Nunca desaparecieron del debate público. Pero hubo momentos cuando la discusión parecía moverse en terrenos más prometedores.
Me refiero a las narrativas de la violencia en Colombia, que hoy corren el riesgo de anclarnos nuevamente en el pasado tras el atentado criminal contra el senador Miguel Uribe en días recientes.
Identificar las causas de los problemas de la violencia (en Colombia y en cualquier otro país) no es una tarea fácil. Sobre todo cuando el fenómeno se manifiesta como algo continuo en el tiempo, de largo plazo y extendido en la geografía.
Es entonces cuando toman arraigo nociones como la cultura de la violencia nacional; la intolerancia frente a los otros; la violencia no ya como estigma histórico, sino como parte del mismo cuerpo –los supuestos genes de violencia que llevamos en la sangre–. El pueblo colombiano tendría un "alma violenta"; nos caracterizaría la "agresividad".
Importa recordar este lenguaje sobre la nacionalidad que se impuso desde el Bogotazo, con antecedentes en el siglo XIX que habría que estudiar mejor.
Ha sido un lenguaje utilizado por líderes políticos, religiosos y culturales, sin distingos ideológicos. Recibió sello de autoridad máxima con las palabras de nuestro premio Nobel Gabriel García Márquez, quien en sus memorias evocó sus años de joven, cuando "los colombianos nos matábamos los unos a los otros por cualquier motivo, y a veces los inventábamos para matarnos".
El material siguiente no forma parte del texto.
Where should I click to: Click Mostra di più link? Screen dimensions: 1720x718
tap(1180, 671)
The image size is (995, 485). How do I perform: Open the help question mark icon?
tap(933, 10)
Los episodios violentos de la última semana han causado una conmoción. Nos remiten a la espiral de violencia extrema desde las décadas de 1980 hasta sufrir las mayores tasas de homicidio del mundo.
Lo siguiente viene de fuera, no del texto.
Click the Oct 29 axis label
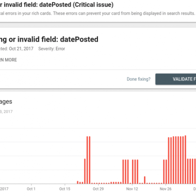196x196 pixels. [98, 189]
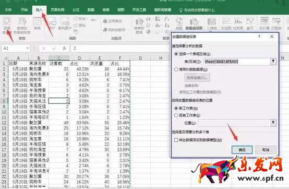Click the Slicer icon in ribbon

(x=264, y=23)
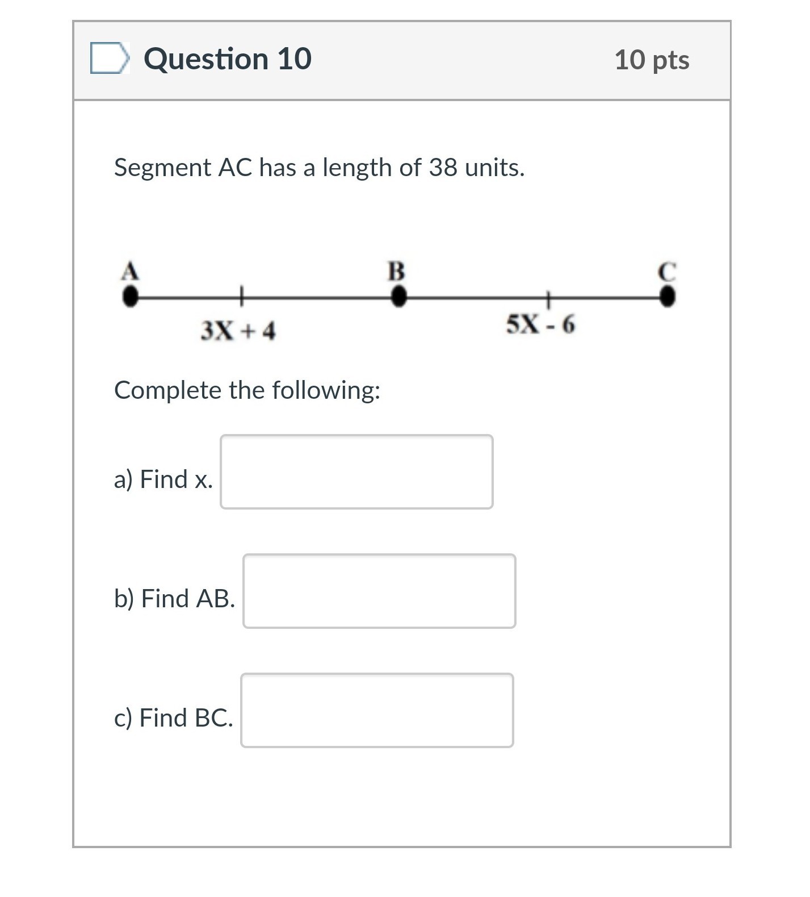Focus the answer box for Find BC

point(377,710)
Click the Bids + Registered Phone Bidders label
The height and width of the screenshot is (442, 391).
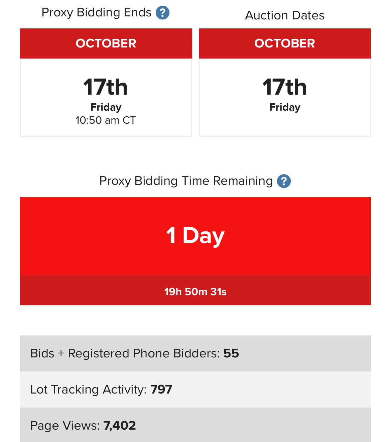[x=125, y=353]
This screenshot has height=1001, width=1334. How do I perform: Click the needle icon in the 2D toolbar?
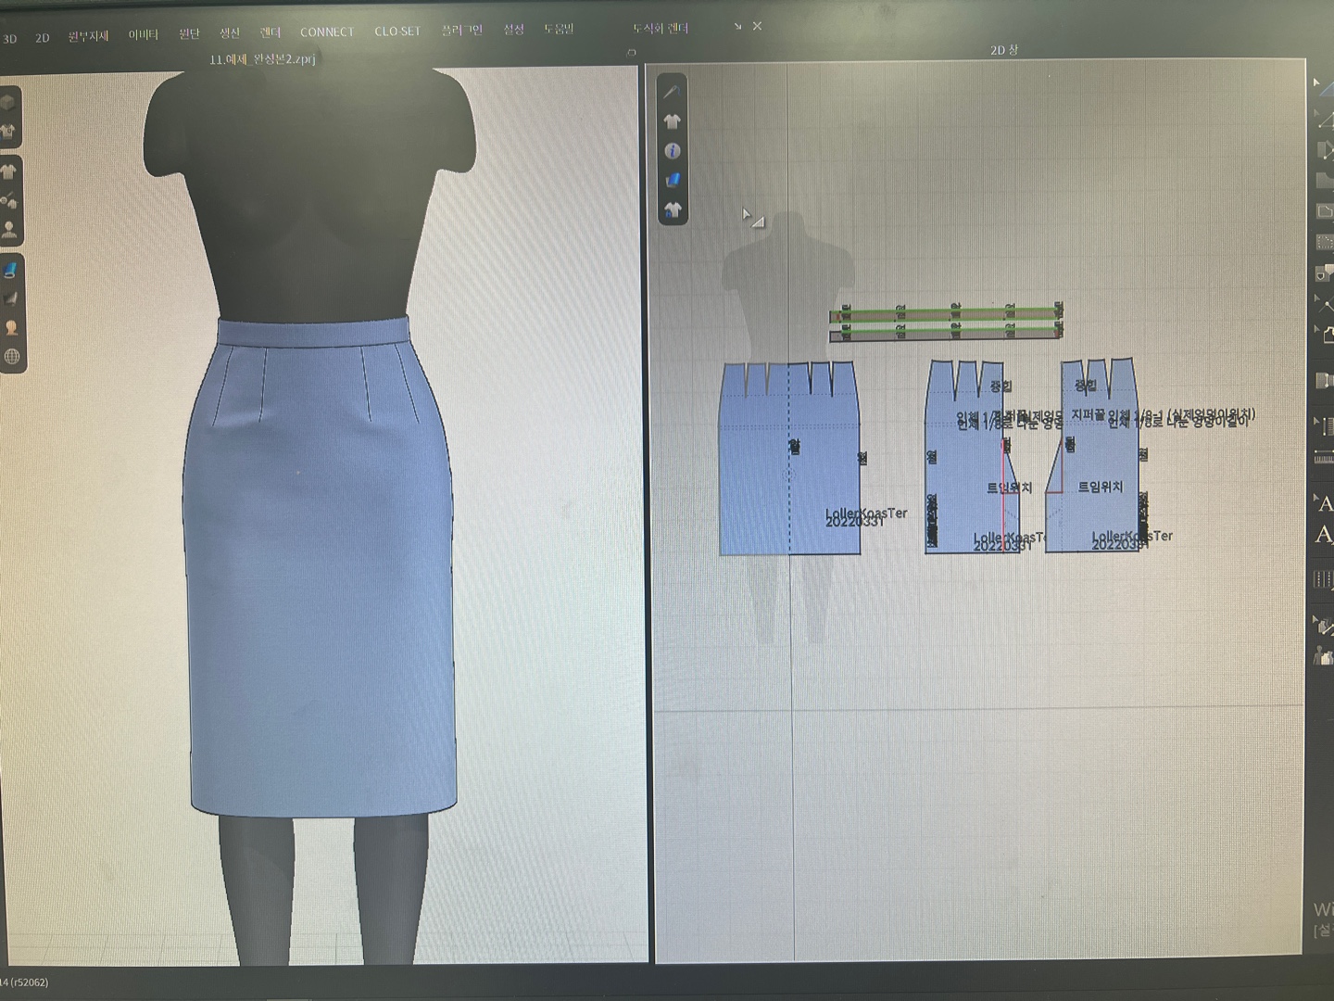coord(672,92)
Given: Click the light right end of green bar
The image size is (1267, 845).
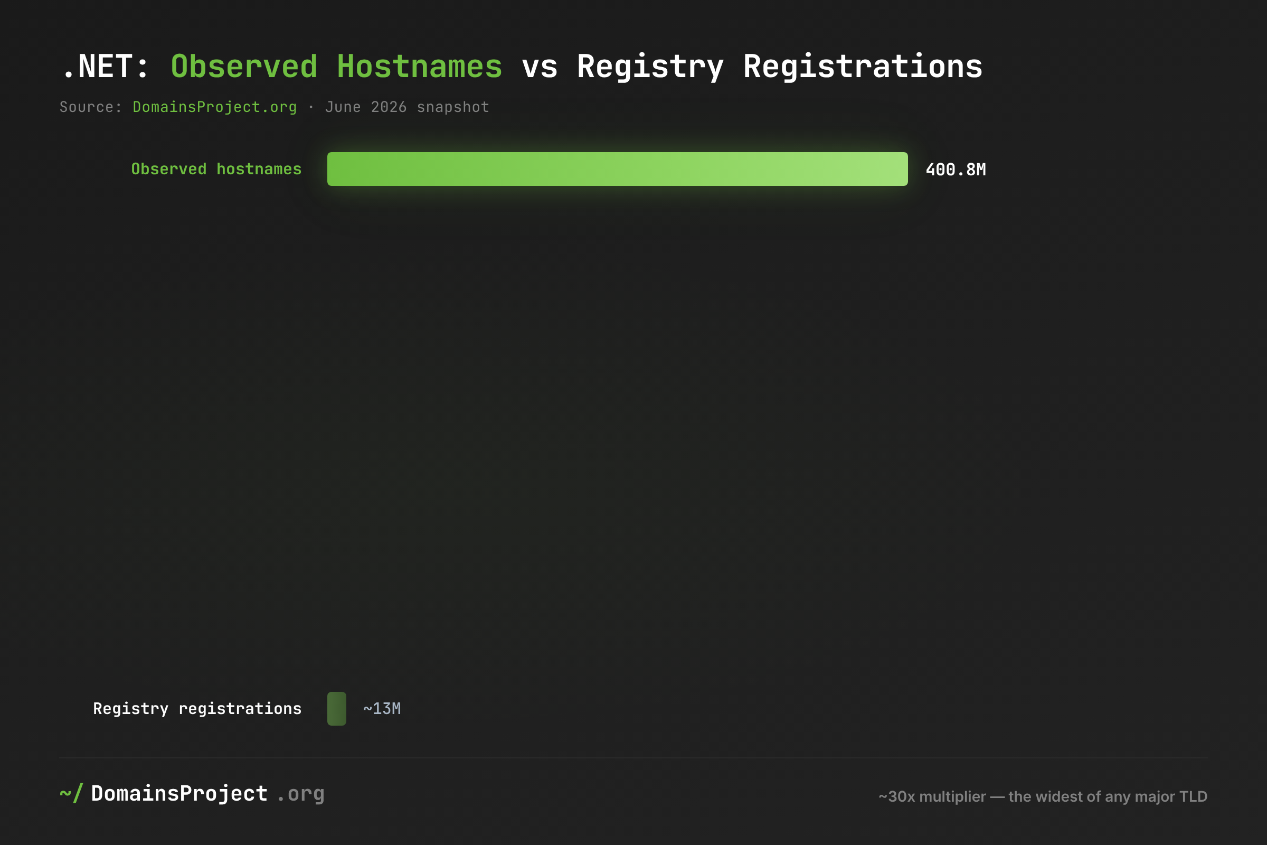Looking at the screenshot, I should (889, 169).
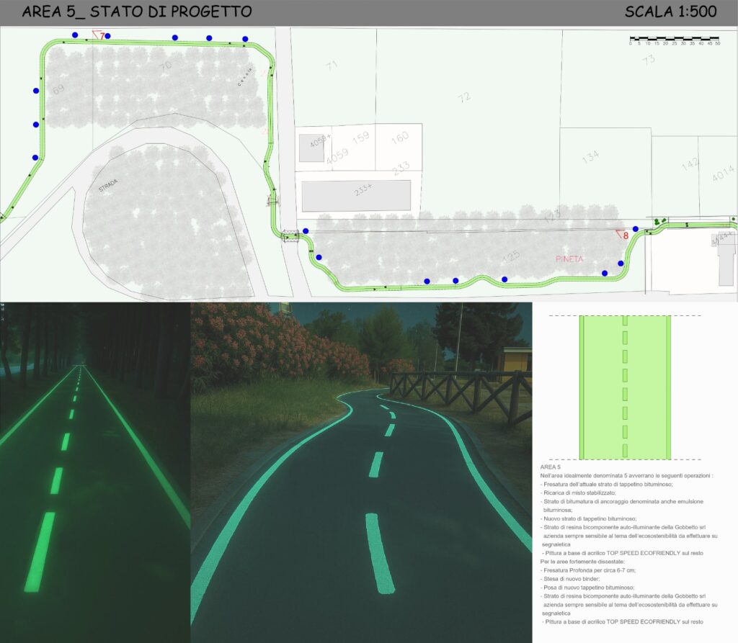This screenshot has width=738, height=643.
Task: Click the green shrub cluster at path's east end
Action: point(659,221)
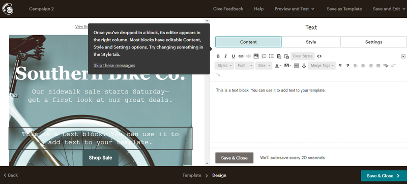Click inside the text content editing area
The image size is (407, 184).
click(308, 111)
Son palabras, claro está, que reflejan genuino dolor por una trayectoria histórica llena de sucesos trágicos. Captan sentimientos de desespero, en la búsqueda de horizontes con esperanzas. ¿Pero son las palabras más conducentes a lograr la paz tan añorada? ¿Y son acaso fieles a la realidad?
En las ciencias sociales domina cierta tendencia a explicar las resoluciones de los conflictos en términos de poder. Serían casi solo los incentivos económicos y militares los que motivarían acuerdos efectivos entre las partes en disputa. Se presta poca atención a la atmósfera intelectual que les rodea –y es aquí donde las palabras importan–.
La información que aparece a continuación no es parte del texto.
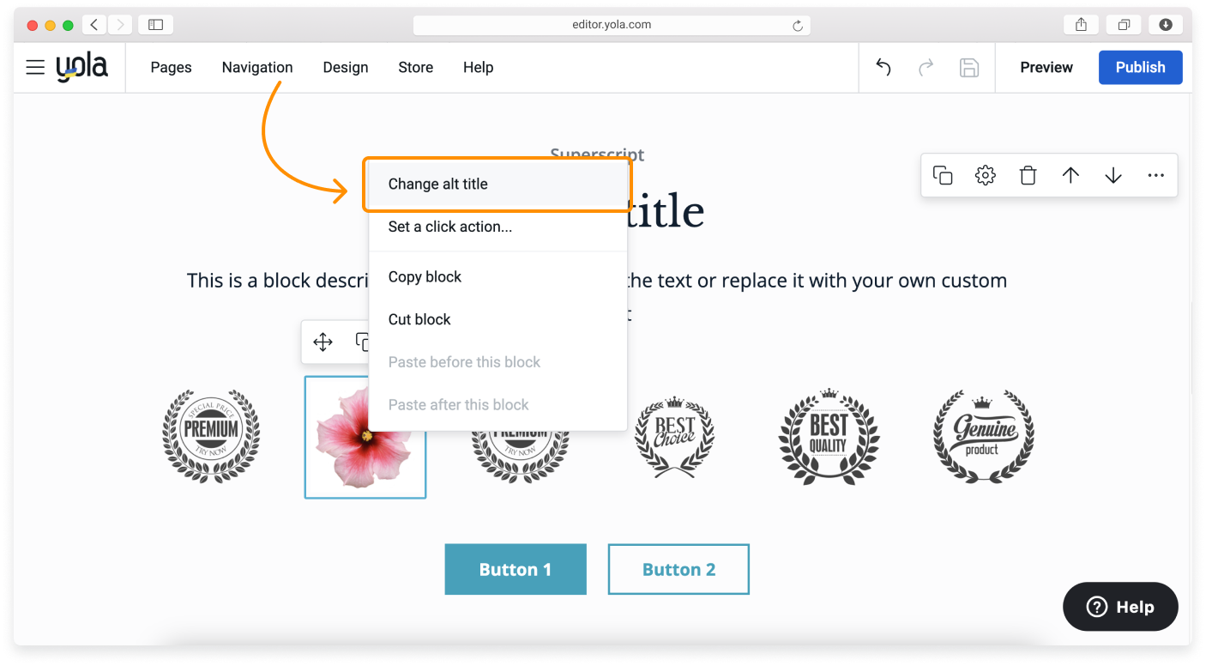Image resolution: width=1206 pixels, height=666 pixels.
Task: Select the Best Quality badge image
Action: [829, 436]
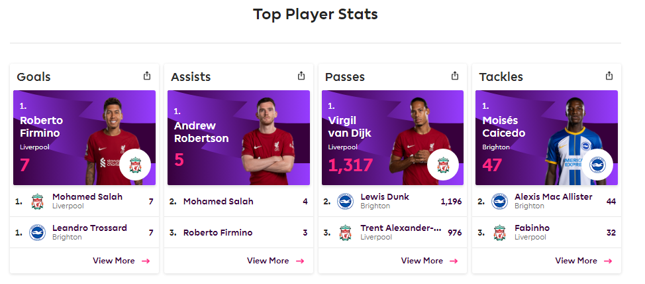Click Moisés Caicedo top tackles banner

(x=547, y=137)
Los episodios violentos de la última semana han causado una conmoción comprensible. Nos remiten, con mayor urgencia que la experimentada en años recientes, al espiral de violencia extrema desde las décadas de 1980 hasta sufrir las mayores tasas de homicidio del mundo. Nos remiten igualmente a repasar los cambios del clima intelectual ocurridos desde entonces.
No es un ejercicio que pueda hacerse a la ligera. E imposible hacerles justicia en este corto espacio a los desarrollos de la historiografía sobre la violencia en Colombia, depósito de una rica y sofisticada literatura. Por el momento, quisiera referirme a un par de textos que encuentro ahora de oportuna relectura.
El primero es un duplo, de Malcolm Deas y Fernando Gaitán Daza, Dos ensayos especulativos sobre la violencia en Colombia (1995). Formó parte, junto con otras publicaciones de la época, de una corriente revisionista que ayudó a repensar los problemas de la violencia colombiana. Las lecciones dejadas por significativos trabajos de un gran número de autores no deben echarse en saco roto.
El segundo es un ensayo relativamente breve de Daniel Pécaut, Memoria imposible, historia imposible, olvido imposible, aparecido en su libro Violencia y política en Colombia (2003). En sus páginas, Pécaut advertía entonces cómo "la experiencia cotidiana del terror y del miedo" entre muchos "sectores de la población colombiana" dificultaba la "construcción de un relato sobre lo acontecido y, por lo tanto, de la memoria".
Sabia advertencia que es preciso registrar para recuperar lenguajes de paz.